Im Gegenzug fordert die EU den Libanon auf, der irregulären Migration und den Schleuser-Netzwerken nach Europa entgegenzuwirken. Denn angesichts der Lebensbedingungen im Libanon versuchen, neben Libanes:innen, immer mehr Syrer:innen irregulär nach Europa zu migrieren – oft über den Seeweg von der libanesischen Küste aus nach Zypern.

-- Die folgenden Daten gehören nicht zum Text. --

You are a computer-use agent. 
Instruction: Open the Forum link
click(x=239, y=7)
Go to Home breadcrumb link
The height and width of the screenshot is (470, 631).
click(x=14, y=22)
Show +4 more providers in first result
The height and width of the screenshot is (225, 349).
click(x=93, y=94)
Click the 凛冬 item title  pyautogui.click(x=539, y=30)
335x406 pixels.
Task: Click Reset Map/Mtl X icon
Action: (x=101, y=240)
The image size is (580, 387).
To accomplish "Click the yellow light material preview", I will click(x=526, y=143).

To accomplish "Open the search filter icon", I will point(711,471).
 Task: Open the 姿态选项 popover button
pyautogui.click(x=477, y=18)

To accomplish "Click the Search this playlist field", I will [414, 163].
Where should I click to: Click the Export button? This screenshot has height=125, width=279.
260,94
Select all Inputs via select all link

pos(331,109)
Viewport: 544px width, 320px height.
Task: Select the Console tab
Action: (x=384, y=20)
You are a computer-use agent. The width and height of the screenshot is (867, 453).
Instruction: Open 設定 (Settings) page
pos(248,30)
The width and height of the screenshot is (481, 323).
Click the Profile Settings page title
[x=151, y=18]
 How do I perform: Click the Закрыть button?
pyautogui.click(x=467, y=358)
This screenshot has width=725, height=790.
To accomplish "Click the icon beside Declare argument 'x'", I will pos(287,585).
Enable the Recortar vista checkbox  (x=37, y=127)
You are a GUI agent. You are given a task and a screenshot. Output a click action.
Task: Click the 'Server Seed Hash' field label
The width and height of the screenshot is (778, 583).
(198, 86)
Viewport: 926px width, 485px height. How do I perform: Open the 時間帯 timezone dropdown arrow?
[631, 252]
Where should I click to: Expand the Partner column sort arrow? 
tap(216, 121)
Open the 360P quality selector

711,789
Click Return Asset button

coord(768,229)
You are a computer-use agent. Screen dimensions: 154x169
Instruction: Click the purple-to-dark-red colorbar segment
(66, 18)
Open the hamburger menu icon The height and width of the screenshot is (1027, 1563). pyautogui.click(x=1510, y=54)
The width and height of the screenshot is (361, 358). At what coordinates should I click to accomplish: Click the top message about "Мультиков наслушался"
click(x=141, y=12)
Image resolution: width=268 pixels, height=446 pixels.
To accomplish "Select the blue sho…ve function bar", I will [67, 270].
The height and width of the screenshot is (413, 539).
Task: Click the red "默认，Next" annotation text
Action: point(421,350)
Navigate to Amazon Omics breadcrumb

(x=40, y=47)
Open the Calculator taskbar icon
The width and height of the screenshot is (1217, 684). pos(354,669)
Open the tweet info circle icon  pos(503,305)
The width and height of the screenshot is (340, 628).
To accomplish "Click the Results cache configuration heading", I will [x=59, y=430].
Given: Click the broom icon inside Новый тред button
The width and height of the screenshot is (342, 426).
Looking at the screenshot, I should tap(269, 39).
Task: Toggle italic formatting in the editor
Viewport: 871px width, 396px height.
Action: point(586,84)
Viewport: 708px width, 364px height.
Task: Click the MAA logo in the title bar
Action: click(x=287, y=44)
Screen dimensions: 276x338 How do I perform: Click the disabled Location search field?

Mit anderen Worten: Die EU will die libanesische Armee zur verstärkten Kontrolle der See- und Landesgrenzen finanzieren. Demgegenüber sollen legale Wege für Libanes:innen offen bleiben, z.B. durch Saisonarbeit. In ihrer Presseerklärung zum Treffen mit dem libanesischen Premierminister Najib Mikati und dem zypriotischen Präsidenten Nikos Christodoulides in Beirut merkt von der Leyen an: Es wäre doch „sehr hilfreich“, „wenn der Libanon eine Arbeitsvereinbarung mit Frontex abschließen würde“. Die europäische Grenz- und Küstenwache Frontex ist für ihre Mitschuld an Menschenrechtsverletzungen gegenüber Migrant:innen an den EU-Außengrenzen und ihre Intransparenz bekannt.

Ähnliche Abkommen zur Regulierung von Migrationsbewegungen nach Europa gibt es bereits zwischen der EU und anderen Ländern wie Tunesien oder Mauretanien. Bislang waren diese Abkommen allerdings mit Menschenrechtsverletzungen, einer Aushöhlung des Asylschutzes und einer Unterminierung des internationalen Schutzsystems ohne Überwachungs- und Kontrollmechanismen verbunden.

Ambivalente Reaktionen auf den Flüchtlings-Deal

Das vorgeschlagene EU-Hilfspaket löst bei der libanesischen Regierung eine starke Gegenreaktionen aus. Einige der Politiker:innen bezeichnen das Geld als „Bestechung“, um die syrischen Geflüchteten und andere Migrant:innen im Libanon zu halten. Gebran Bassil, Vorsitzender der Freien Patriotischen Bewegung (FPM), bemerkte mit Verweis auf das Hilfspaket, dass der Libanon statt Geld eher eine politische Lösung für die Rückkehr der Syrer:innen in ihr Heimatland benötige. Auch der maronitische Patriarch Bechara al-Rai forderte die libanesische Bevölkerung auf, nicht auf die Verlockungen der Europäischen Kommission hereinzufallen, sondern sich vereint für die Rückführung der Syrer:innen einzusetzen. Mufti Ahmad Kabalan, Vorsitzender des höchsten schiitischen Religionsrates, bezeichnete den EU-Fond wiederum als „eine vergiftete Milliarde Euro“.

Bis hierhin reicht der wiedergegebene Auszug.